The serious part of this page is therefore Under Construction until spring 1997.


My text Alan Turing: a Natural Philosopher is to be published by Weidenfeld & Nicolson, as number 3 of a series of 25 under the title The Great Philosophers.

ISBN: 0 297 841076, price £2.00.


Meanwhile you can read Roger Penrose's recent response to criticisms of Shadows of the Mind and find some comments about the Turing Test in it.

The Less Serious Part of this Page

The less serious part of this page naturally rejoices in the fact that communication through computer terminals, a science-fiction idea in 1950, has become a commonplace of the Internet.

Turing suggested that within 50 years a computer would pass a (actually not very stringent) comparison test, and now 2000 is not far away. In 1991 the first call went out for entries to an actual contest under Turing Test conditions. The Loebner Prize Contest has continued each year.

In November 1991 the winning program was by Joseph Weintraub on the topic romantic conversation, and he was the winner again in 1992 and 1993. You can read about the 1994 contest, where the Loebner Prize Winner was Thomas Whalen. The topic of this computer program was Sex.

I was able to talk to the 1994 winning program, although the Telnet connection seemed very fragile. I asked 'How do men have sex with each other,' and was impressed that it could interpret this and give a suitably PC answer about gay sex. Saying I was a gay teenager, I asked how to find a boyfriend and got an all-purpose answer including 'Go to church.' I said, 'But churches are anti-gay,' and it said 'I cannot answer that.' After that it kept on repeating itself, and I couldn't see how anyone could possibly take it for a human. But it was fun.

You can also read about the Julia program which talks about cats and dogs, and see the totally daft conversation that occurred in actual contest. Or try to talk to it yourself. (Login as julia.) Again, I found the connection failed before really getting into swing of things.

But Julia only came fourth. Sex is the winner.

In the contest on 16 December 1995, Joseph Weintraub regained supremacy: look at the results of the contest. For the first time the programs entered were not limited to a subject. But as you will see from the transcript sex still dominated the conversation.

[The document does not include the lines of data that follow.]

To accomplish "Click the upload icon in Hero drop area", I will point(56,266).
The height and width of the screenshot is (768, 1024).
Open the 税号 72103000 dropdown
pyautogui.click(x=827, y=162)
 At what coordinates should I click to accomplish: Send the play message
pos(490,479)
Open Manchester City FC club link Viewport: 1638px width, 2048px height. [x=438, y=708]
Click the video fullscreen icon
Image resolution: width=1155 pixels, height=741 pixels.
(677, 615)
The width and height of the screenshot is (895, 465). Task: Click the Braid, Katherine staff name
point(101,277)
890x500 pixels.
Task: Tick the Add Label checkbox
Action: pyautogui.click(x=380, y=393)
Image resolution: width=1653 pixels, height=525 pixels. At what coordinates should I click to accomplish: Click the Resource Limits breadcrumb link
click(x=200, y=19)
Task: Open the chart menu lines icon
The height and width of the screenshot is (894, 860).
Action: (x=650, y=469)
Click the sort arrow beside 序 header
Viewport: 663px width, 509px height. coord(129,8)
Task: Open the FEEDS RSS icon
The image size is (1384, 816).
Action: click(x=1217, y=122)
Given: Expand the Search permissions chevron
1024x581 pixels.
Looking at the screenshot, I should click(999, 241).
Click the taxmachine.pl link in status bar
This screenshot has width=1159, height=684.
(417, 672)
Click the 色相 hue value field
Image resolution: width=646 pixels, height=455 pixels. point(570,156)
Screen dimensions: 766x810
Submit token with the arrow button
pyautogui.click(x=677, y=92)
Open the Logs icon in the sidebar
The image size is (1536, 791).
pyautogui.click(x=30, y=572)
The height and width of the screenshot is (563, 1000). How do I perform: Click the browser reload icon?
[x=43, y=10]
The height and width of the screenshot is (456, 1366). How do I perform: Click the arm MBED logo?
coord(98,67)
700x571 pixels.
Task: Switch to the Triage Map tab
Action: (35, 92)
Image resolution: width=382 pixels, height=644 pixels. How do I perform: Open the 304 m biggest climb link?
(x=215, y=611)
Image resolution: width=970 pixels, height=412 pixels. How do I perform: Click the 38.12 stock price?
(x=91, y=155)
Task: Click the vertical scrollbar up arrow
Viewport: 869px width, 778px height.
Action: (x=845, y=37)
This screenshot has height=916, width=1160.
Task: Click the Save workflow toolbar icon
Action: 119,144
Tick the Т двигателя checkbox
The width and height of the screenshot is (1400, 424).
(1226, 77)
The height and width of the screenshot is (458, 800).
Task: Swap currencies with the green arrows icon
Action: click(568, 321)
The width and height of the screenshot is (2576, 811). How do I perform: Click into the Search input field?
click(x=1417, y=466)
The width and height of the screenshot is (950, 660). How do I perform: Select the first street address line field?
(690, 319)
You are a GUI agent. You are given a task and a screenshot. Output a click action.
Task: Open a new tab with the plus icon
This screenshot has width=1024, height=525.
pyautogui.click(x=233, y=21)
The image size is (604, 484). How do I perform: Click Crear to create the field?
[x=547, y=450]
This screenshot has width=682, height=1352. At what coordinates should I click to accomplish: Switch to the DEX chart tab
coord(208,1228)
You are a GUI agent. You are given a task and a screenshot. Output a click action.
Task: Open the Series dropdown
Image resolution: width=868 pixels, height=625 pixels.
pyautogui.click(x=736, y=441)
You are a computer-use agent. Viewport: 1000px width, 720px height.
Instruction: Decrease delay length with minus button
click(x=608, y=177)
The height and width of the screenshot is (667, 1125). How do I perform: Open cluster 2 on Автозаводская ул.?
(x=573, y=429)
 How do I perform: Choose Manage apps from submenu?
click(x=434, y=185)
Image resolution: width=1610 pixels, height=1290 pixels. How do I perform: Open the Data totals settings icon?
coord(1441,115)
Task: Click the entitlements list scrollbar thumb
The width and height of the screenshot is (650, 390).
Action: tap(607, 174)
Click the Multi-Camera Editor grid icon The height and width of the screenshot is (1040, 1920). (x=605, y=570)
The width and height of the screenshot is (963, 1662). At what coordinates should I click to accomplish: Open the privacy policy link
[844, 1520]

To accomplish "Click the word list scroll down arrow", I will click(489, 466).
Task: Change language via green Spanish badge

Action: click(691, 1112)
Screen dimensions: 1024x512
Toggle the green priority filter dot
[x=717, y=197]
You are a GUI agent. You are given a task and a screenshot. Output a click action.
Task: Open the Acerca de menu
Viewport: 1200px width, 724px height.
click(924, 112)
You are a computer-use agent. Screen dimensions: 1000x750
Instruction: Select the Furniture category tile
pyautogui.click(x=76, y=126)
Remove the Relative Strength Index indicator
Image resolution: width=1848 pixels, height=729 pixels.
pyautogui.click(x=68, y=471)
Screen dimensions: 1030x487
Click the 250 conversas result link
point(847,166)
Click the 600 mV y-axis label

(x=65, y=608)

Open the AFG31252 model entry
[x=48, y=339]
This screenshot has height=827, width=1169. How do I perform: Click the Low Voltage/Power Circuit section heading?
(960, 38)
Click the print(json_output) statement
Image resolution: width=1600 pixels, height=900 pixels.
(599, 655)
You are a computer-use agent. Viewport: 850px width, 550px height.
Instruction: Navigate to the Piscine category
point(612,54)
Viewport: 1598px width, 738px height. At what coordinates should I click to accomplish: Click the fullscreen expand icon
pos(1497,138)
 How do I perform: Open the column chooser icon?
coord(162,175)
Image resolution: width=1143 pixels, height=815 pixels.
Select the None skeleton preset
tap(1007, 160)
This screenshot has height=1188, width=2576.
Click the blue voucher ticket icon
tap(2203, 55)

The 1996 contest was held on April 16, and was won by Jason Hutchens with a conversation which set new levels of intelligent discourse.

There's a lively discussion of these contests and dialogues by Ashley Dunn, a New York Times writer.


The winning entries seem to have held true to Turing's tradition of bringing sex into serious philosophy. Turing started his paper by describing a game in which a man and a woman compete to convince an interrogator that they are the woman. Intellectually, I think this a mistake. It confuses the point Turing really wanted to make, that a computer showing intelligence must really be intelligent. So the Turing Test for computer intelligence is essentially different from the man-woman game, which if won by the man, certainly doesn't prove the man is really a woman.

To put this another way, what he claimed was that with intelligence, as opposed to sex, imitation is as good as the real thing. The whole point of the setting of the Turing Test, with communication only by symbols, is his idea that it's a way of separating intelligence from other human characteristics.

(Another problem with this opening is that it has confused some people into thinking that the Turing Test means a computer taking the part of a man who is pretending to be a woman.)

But anyway, the opening has left us a vivid picture of Turing's own intelligence, not filtered through academic prose, but writing rather as if talking with Cambridge friends. Or, perhaps, anticipating the techie, Trekky campiness of net-talk, cocking a snook at the Shakespeare-brandishing culture of official Literature. You can almost see the : - ) and ; - ) in his symbols. And the rest of the paper is also brightened by wicked humour, as with the imagined conversation about sonnets. Actually you can read sonnets written by a computer.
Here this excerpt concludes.